The word 'abseil' is from the German abseilen “to rope down”. Also known as 'rappelling' in America, it is a means by which climbers and mountaineers can safely descend from the heights they have just scaled. The ropes used by members of this Club are usually of kernmantlestatic rope (as compared to the far more elastic climbing or dynamic rope). construction, of 11mm in diameter and are called static rope (as compared to the far more elastic climbing or dynamic rope).
Two or three ANCHORS are set up at the top of a cliff or waterfall; a very experienced Leader will make sure these are “bomb-proof” so that nothing will slip. Only ropes and other equipment which have been looked after with the utmost care, are used. One person I know keeps their ropes in the same cupboard as their linen – away from sunlight, sharp objects and chemicals of any kind.
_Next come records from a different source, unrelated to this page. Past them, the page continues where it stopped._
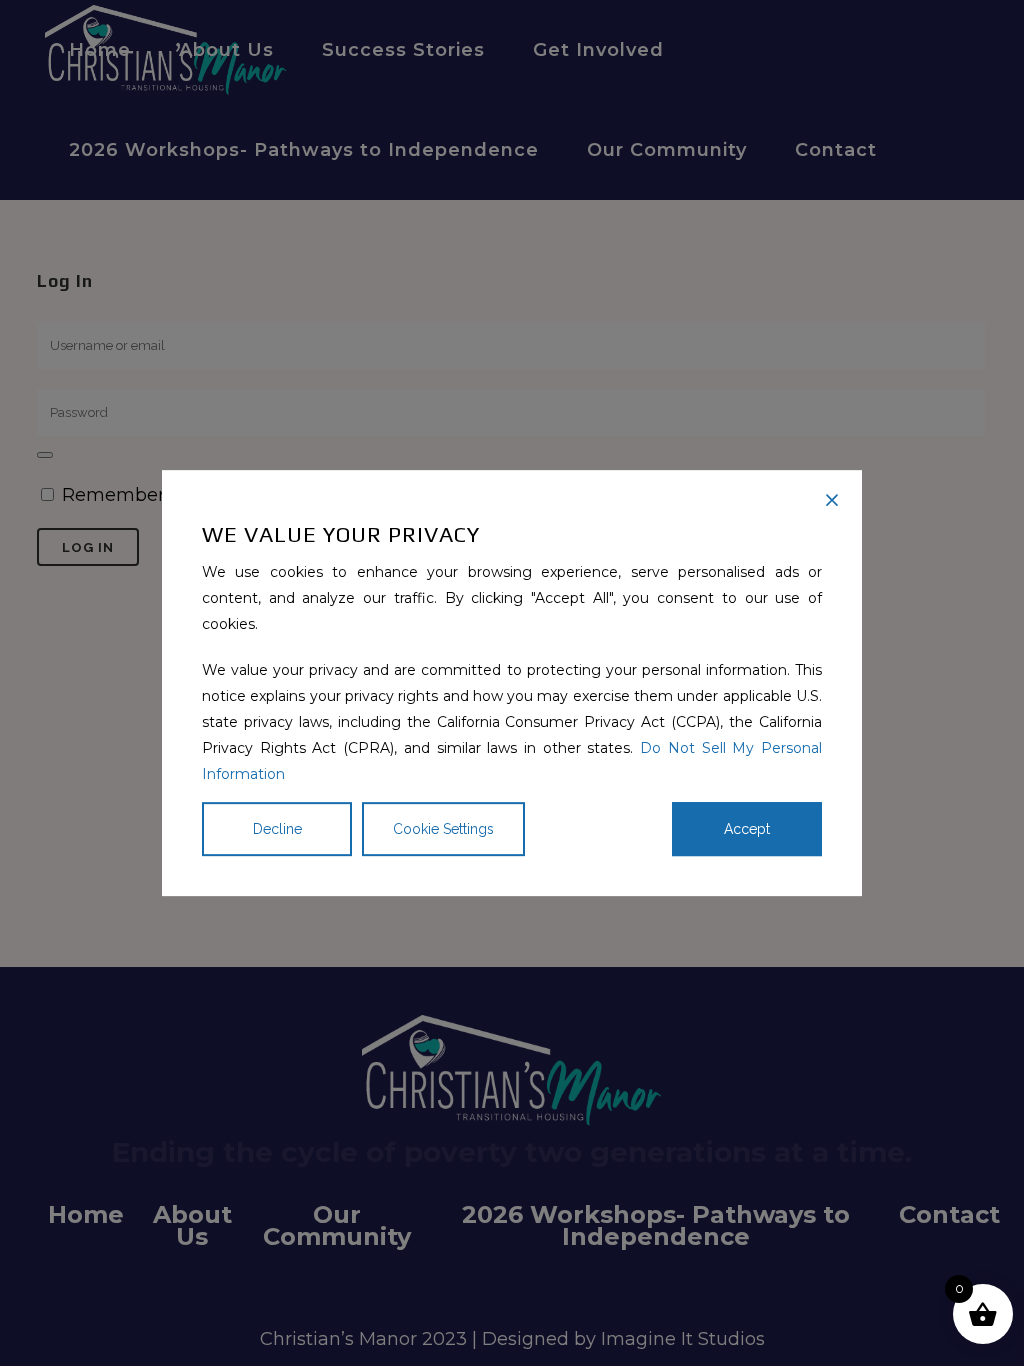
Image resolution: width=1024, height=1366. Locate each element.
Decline (277, 829)
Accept (747, 829)
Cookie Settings (443, 829)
For the purposes of the Sydney Bush Walkers, it is an essential skill in order to gain access to the magnificent Canyons to be found in the Wollemi, Blue Mountains and Kanangra Boyd National Parks, between 2-3 hours from Sydney. These beautiful places are at once roaring waterfalls appearing out of nowhere beside which, (sometimes through), you carefully abseil down into the depths. The length of the abseil can vary from ten meters to one hundred meters. These trips can last a whole weekend or take the form of a Day trip. A base camp is sometimes used from which two separate Day trips can depart. At the end of the Canyon the party exits via a track up and out through the bush and back into the bright sunlight. A terrific sense of achievement is felt.
Instruction You'll Get
Instruction is provided by the Club where you will learn basic abseiling skills as well as techniques in going up the rope, should you ever need to. This is known as prussiking. Leaders can provide an extra top rope as a safety line to help those who want a little extra peace of mind. It is important to remember that it is a slow activity; no point in rushing past some ledge with a dear little fern peeping out. You may then find yourself wading around a corner to find a hauntingly beautiful cool dark place; sometimes deep water, at other times a shallow paddle. At just the right time of day, the sun can send a shaft of light and warmth down into the depths between the massive walls rising either side of you. Old sandshoes are worn through the water for protection. There is quite a bit of rock-hopping in and out of the water constantly clambering over and under boulders of varying sizes.
Your nudge your buoyant, waterproofed pack through the canyon. You can buy Canyon Bags in varying sizes from camping shops which positively keep everything dry, from a down sleeping bag to your pitta bread and dry clothes. These bags fit inside your backpack. An economical solution is to use double strength tough garbage bags tied up, however the special purpose canyon bag is far more robust. You may find yourself having to throw your pack down a ten meter abseil into the water before you then follow it down, abseiling slowly.
What You'll Need
Helmet - for protection from any falling debris or an inadvertent drop of an object from above!
Harness - not the more bulky climbing type, but rather a lighter one which will not weigh you down once
Descending device (e.g. a 'figure eight')
A locking screwgate karabiner - NOT the snapgate type!
Gloves - for protection from the rope and any sudden swing into rock
Wetsuit - The canyon season is from November to the end of March for good reason; even on a hot summer's day it is extremely cold down in the depths.
Sandshoes (e.g. Volleys which let the water out quickly)
Small pack - waterproofed (see above)
Leaders will give you a full list of what else to bring. There is probably no greater adrenalin rush or adventure-packed day to be found for so little cost to the hip pocket anywhere, so get planning on an abseiling adventure soon!